С этими словами он резко поднялся, перевернув лампадку с оливковым маслом, которая сразу потухла, и, хлопнув дверью, вышел из хижины. Мы все остались впотьмах, застыв от удивления. Потом наконец Париде, роняя все в темноте, ощупью нашел лампадку и зажег ее. Никому не хотелось говорить об этой вспышке гнева; только Париде смущенно и угрюмо пробормотал всегдашним своим тоном крестьянина, который думает, что все хорошо понимает:
— Эх, легко говорить этому Микеле… он барчук, а не крестьянин…
Думается мне, и женщины с ним соглашались: все это рассуждения для господ, которым не надо мотыжить землю и зарабатывать себе хлеб кровью и потом. Короче говоря, мы пожелали друг другу покойной ночи и пошли спать. Наследующий день Микеле сделал вид, что не помнит о происшедшем, но больше уже никогда не предлагал нам читать вслух.
Однако случай этот подтвердил то, что впервые мне пришло на ум в тот день, когда Микеле нам сказал, будто юношей он всерьез задумывался, не стать ли ему священником. В самом деле, думала я, несмотря на его нападки на религию, Микеле все же больше похож на священника, чем на обыкновенных людей, как Филиппо и другие беженцы. Вот, к примеру, его гневная речь, с которой он на нас обрушился, когда, читая про Лазаря, заметил, что крестьяне его не понимают, не слушают и скучают. Если чуточку изменить кое-какие слова, его речь очень была бы подходящей для любого деревенского священника во время воскресной проповеди, когда видит он, что его прихожане, перед которыми он со своей кафедры мечет громы и молнии, сидят с рассеянными лицами и не обращают на него никакого внимания. Словом, это была анафема священника, видит он во всех остальных грешников, которых надо вразумить и на путь истинный наставить, а вовсе не вспышка гнева простого человека, считающего себя таким же, как все.

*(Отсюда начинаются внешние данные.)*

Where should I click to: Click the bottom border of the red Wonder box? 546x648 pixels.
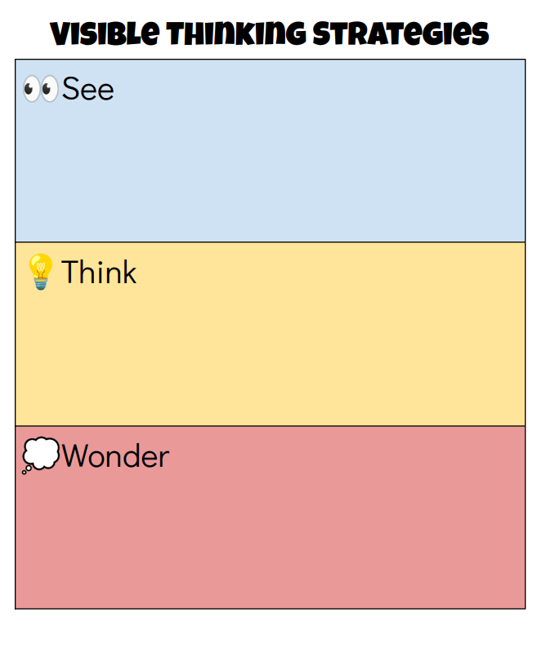pyautogui.click(x=270, y=609)
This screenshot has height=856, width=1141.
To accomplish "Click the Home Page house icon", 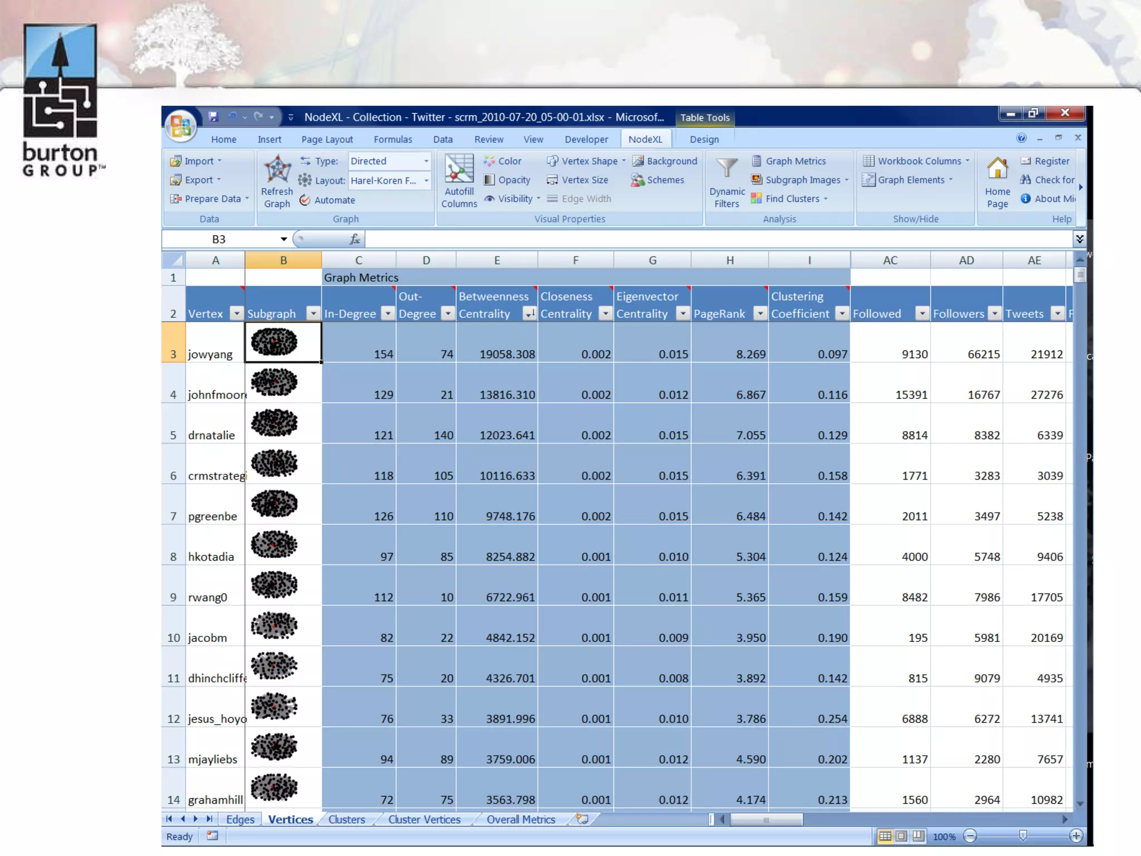I will click(997, 169).
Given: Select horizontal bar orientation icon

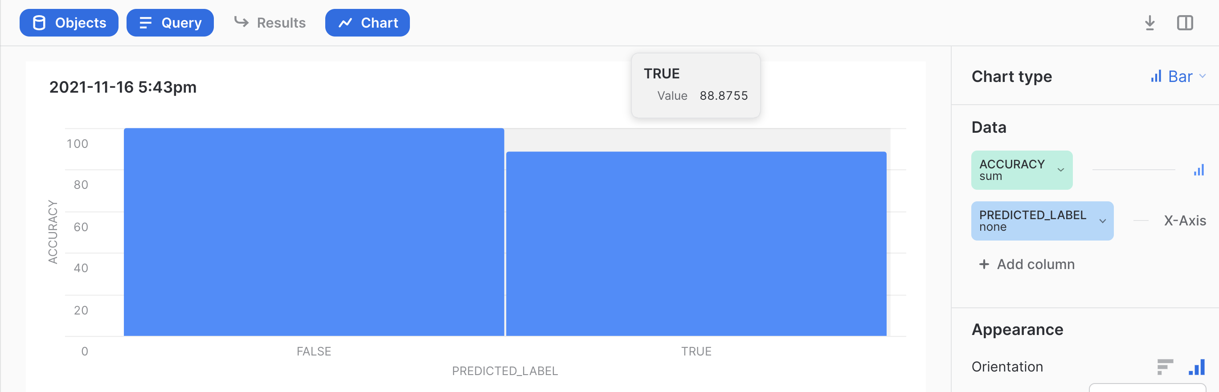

Чтобы больше не возвращаться к характеру Микеле, хочу рассказать вам еще об одном маленьком случае, подтверждающем то, что я говорила о нем раньше. Упоминала я уже, что он никогда не говорил о женщинах и о любви, и казалось мне, в этой области был он совершенно неопытным. И не потому, что случая ему не представлялось — вы сейчас все поймете из моего рассказа, — а просто потому, что в этих делах он был не такой, как все парни в его возрасте. А вот что произошло: Розетта взяла такую привычку — каждое утро, только встанет, снимала рубашку и мылась совсем голой. Вернее сказать, я выходила из домика, набирала в колодце полное ведро воды и приносила ей; она опрокидывала полведра себе на голову, потом намыливала все тело и выливала на себя другую половину. Была она очень чистоплотна, моя Розетта: первое, что она потребовала, когда мы поселились в Сант-Эуфемии, чтобы я купила у крестьян мыла, которое они сами варили дома; и даже зимой она продолжала так мыться, хотя в горах стояли сильные холода, и по утрам вода в колодце замерзала, и ведро, когда я опускала его в колодец, отскакивало от тонкого слоя льда, прежде чем проломить его, а веревка больно резала руки. Несколько раз пробовала я следовать примеру Розетты, но у меня дыхание спирало, и я, еле живая, с минуту стояла, разинув рот.